Instructions to follow = Rewrite the records below, renaming each "Describe the element" to "Identify the element" and keeping everything else unchanged.

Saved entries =
Content starts

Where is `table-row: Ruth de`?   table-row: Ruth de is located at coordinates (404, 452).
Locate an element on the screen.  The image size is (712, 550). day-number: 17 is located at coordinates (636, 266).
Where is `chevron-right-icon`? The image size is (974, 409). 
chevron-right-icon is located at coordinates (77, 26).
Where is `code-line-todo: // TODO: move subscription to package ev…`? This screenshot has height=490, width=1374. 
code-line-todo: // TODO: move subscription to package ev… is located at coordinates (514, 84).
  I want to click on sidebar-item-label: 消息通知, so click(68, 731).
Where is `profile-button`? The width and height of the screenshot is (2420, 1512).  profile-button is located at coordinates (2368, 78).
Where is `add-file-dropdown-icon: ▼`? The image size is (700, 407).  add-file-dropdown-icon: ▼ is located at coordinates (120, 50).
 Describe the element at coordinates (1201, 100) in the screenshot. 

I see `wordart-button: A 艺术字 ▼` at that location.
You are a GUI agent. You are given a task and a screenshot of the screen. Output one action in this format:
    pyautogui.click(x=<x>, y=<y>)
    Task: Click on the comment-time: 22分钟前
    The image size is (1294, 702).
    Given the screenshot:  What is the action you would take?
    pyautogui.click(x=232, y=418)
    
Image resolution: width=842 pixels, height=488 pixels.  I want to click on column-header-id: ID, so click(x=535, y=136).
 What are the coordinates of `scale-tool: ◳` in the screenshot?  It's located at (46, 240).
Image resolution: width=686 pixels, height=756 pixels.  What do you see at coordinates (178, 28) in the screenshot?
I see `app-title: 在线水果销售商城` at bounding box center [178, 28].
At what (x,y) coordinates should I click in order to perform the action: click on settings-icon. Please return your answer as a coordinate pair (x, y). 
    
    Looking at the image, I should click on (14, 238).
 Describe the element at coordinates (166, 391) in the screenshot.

Content ends

Problem solution =
Where is `table-row: Ruth de`?   table-row: Ruth de is located at coordinates (404, 452).
Locate an element on the screen.  The image size is (712, 550). day-number: 17 is located at coordinates (636, 266).
Where is `chevron-right-icon`? The image size is (974, 409). 
chevron-right-icon is located at coordinates (77, 26).
Where is `code-line-todo: // TODO: move subscription to package ev…`? This screenshot has height=490, width=1374. 
code-line-todo: // TODO: move subscription to package ev… is located at coordinates (514, 84).
  I want to click on sidebar-item-label: 消息通知, so click(68, 731).
Where is `profile-button`? The width and height of the screenshot is (2420, 1512).  profile-button is located at coordinates (2368, 78).
Where is `add-file-dropdown-icon: ▼`? The image size is (700, 407).  add-file-dropdown-icon: ▼ is located at coordinates (120, 50).
 Identify the element at coordinates (1201, 100) in the screenshot. 

I see `wordart-button: A 艺术字 ▼` at that location.
You are a GUI agent. You are given a task and a screenshot of the screen. Output one action in this format:
    pyautogui.click(x=<x>, y=<y>)
    Task: Click on the comment-time: 22分钟前
    The image size is (1294, 702).
    Given the screenshot:  What is the action you would take?
    pyautogui.click(x=232, y=418)
    
Image resolution: width=842 pixels, height=488 pixels.  I want to click on column-header-id: ID, so click(x=535, y=136).
 What are the coordinates of `scale-tool: ◳` in the screenshot?  It's located at (46, 240).
Image resolution: width=686 pixels, height=756 pixels.  What do you see at coordinates (178, 28) in the screenshot?
I see `app-title: 在线水果销售商城` at bounding box center [178, 28].
At what (x,y) coordinates should I click in order to perform the action: click on settings-icon. Please return your answer as a coordinate pair (x, y). 
    
    Looking at the image, I should click on (14, 238).
 Identify the element at coordinates (166, 391) in the screenshot.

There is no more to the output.